UN Team Reaches Rebel-Held Syria

FILE: A volunteer distributes meals following a devastating earthquake, in Latakia, Syria, Feb. 10, 2023. The  7.8 magnitude quake that hit Turkey and Syria has displaced millions in war-torn Syria.

The first U.N. delegation to visit rebel-held northwestern Syria since last week's earthquake crossed over from Turkey Tuesday, as anger simmers at the world body's slow response.

"A multi-agency mission has gone this morning from the Turkey side across the border crossing... It's largely an assessment mission," the World Food Program's Syria director, Kenn Crossley, told AFP in Geneva.

The delegation comprised deputy regional humanitarian coordinator David Carden and Sanjana Quazi, who heads the UN's Office for the Coordination of Humanitarian Affairs (OCHA) in Turkey.

They visited a WFP center in Sarmada, near the Turkish border, and held a 40-minute meeting with officials at the Bab al-Hawa crossing - the only transit point on the Turkish border for U.N. aid deliveries to rebel-held areas.

Before the quake struck, almost all of the humanitarian aid for the more than four million people living in rebel-controlled areas was delivered from Turkey through that crossing.

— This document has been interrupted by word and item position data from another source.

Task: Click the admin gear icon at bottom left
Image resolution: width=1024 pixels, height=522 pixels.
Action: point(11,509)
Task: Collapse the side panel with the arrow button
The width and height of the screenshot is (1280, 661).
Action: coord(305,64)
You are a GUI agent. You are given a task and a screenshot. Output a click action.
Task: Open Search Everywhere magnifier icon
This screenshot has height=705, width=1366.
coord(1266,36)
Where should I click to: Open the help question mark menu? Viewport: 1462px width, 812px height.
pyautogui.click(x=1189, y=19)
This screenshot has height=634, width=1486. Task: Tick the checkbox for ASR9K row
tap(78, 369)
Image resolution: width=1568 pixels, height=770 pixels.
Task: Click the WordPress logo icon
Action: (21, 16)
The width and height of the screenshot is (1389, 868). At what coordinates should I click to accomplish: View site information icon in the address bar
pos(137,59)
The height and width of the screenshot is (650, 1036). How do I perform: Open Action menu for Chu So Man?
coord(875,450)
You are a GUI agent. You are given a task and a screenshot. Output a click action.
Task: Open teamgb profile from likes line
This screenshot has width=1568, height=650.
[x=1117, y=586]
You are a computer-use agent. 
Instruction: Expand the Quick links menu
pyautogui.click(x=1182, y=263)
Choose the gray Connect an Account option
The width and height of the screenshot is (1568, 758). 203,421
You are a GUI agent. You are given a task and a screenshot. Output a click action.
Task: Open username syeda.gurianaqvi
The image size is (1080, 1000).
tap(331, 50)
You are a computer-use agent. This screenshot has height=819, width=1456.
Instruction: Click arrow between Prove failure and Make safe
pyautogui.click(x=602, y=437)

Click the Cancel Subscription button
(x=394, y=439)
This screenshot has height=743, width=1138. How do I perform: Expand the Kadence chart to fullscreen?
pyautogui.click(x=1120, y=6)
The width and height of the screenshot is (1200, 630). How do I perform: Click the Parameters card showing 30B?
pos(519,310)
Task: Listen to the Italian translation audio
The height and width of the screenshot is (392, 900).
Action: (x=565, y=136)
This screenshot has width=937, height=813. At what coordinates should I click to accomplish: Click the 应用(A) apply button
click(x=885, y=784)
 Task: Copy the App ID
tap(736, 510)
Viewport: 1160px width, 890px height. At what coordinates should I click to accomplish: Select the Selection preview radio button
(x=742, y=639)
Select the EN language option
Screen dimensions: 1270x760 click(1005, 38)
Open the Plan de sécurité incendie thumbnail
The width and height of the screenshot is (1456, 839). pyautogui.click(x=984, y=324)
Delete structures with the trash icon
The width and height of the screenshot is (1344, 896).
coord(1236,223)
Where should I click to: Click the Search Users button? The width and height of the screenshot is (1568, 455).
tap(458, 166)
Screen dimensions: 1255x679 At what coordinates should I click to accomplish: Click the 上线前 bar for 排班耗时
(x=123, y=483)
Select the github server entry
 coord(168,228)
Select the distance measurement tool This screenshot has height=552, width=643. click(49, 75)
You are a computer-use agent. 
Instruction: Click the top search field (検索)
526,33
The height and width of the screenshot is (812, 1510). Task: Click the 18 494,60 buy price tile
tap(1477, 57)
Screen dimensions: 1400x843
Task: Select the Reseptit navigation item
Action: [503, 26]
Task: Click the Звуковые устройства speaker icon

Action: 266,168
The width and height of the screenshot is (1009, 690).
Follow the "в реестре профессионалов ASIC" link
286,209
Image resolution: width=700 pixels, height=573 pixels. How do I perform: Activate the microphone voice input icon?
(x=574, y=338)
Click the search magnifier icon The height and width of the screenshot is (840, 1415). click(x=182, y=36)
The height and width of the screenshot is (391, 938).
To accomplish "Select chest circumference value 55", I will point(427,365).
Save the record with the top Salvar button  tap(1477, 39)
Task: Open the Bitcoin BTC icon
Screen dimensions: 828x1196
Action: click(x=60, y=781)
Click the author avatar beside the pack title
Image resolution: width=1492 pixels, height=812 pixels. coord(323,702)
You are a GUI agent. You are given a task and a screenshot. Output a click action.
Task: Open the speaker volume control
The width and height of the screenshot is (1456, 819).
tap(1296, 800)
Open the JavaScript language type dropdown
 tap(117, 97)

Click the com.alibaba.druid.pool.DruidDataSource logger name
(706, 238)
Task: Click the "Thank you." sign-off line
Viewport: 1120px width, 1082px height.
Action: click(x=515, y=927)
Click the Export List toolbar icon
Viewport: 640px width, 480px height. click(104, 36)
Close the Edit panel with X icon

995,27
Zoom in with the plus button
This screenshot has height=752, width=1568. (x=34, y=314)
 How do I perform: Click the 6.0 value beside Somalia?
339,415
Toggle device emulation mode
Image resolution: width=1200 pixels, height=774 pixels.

Activists and emergency teams in the northwest have decried the UN's slow response to the quake in rebel-held areas, contrasting it with the planeloads of humanitarian aid that have been delivered to government-controlled airports.

On a visit to the Turkish side of the Bab al-Hawa crossing on Sunday, during which he met Syrian rescue teams, UN relief chief Martin Griffiths admitted that the world body had "so far failed the people in northwest Syria".

Griffiths also visited government-controlled areas devastated by the earthquake.